Filter these entries down to the lines that hold the word "Open", and show each of them.

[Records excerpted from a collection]

--------------------------------

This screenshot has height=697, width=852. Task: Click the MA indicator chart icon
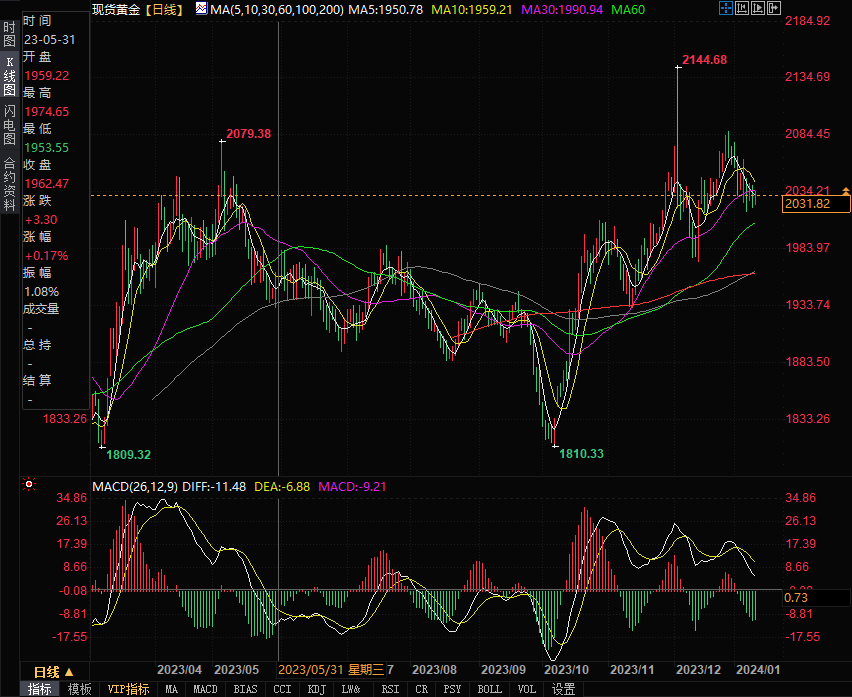point(201,9)
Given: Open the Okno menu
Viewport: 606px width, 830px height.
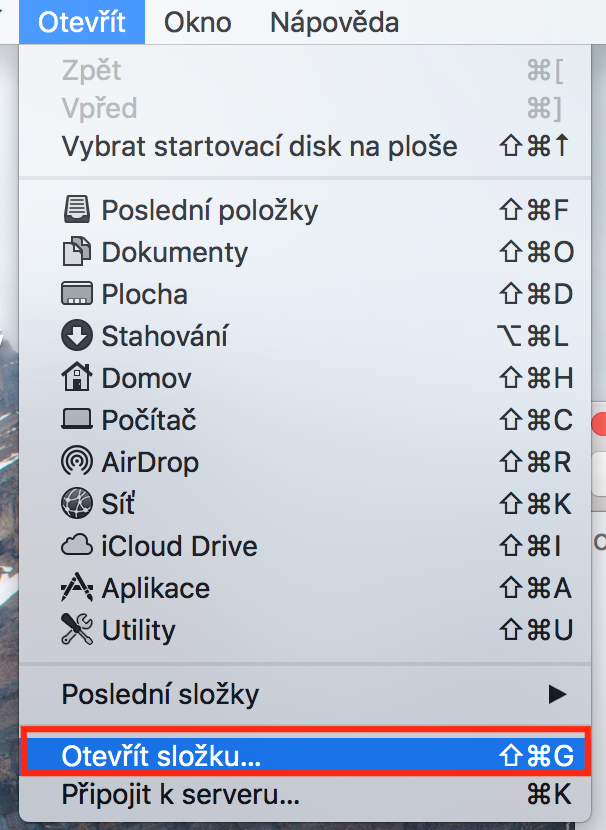Looking at the screenshot, I should click(x=197, y=22).
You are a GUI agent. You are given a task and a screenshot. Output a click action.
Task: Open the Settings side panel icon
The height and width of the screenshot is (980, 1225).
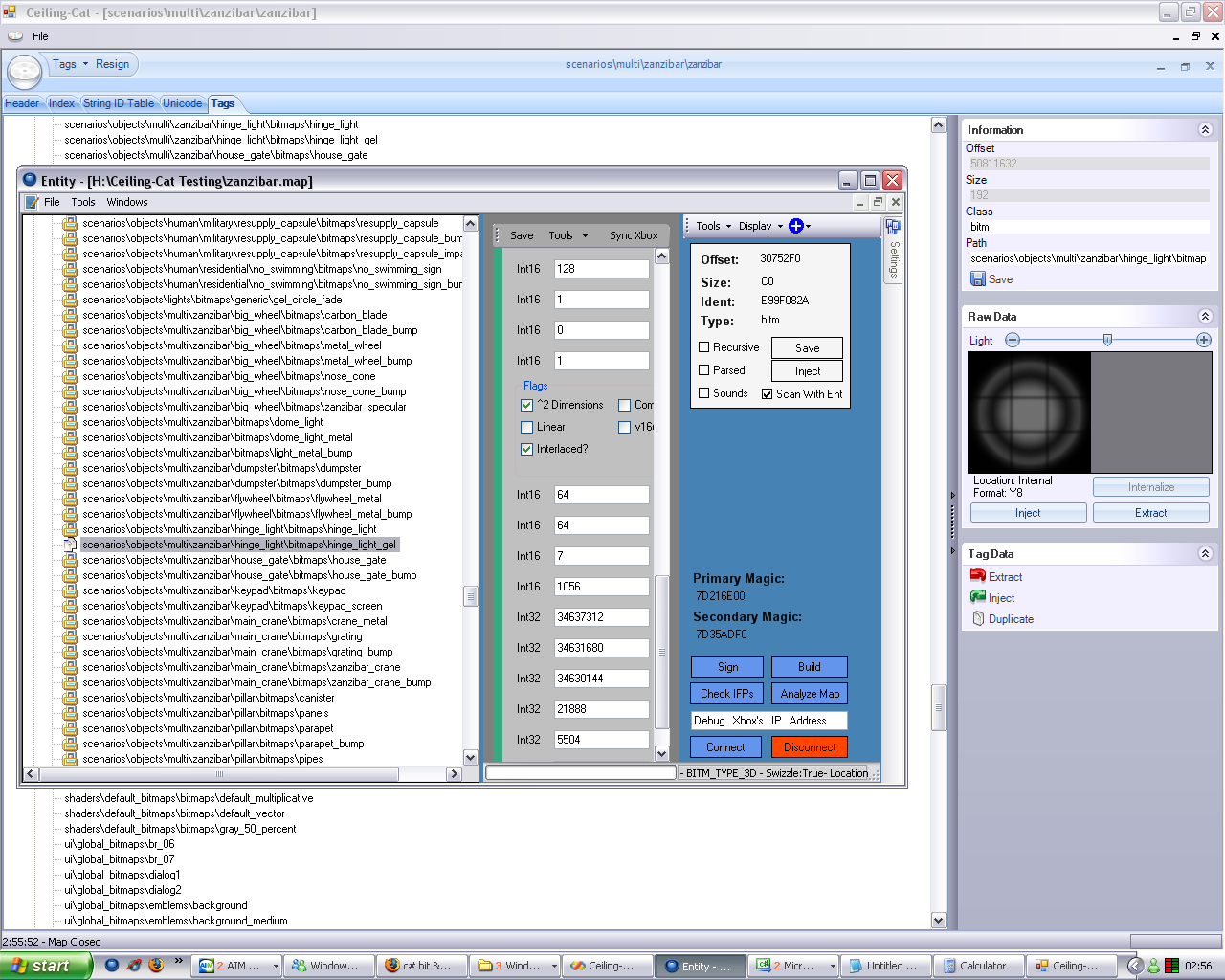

--------------------------------

◆ Response to this exercise
Given: Open the Okno menu
Task: Open the Settings side panel icon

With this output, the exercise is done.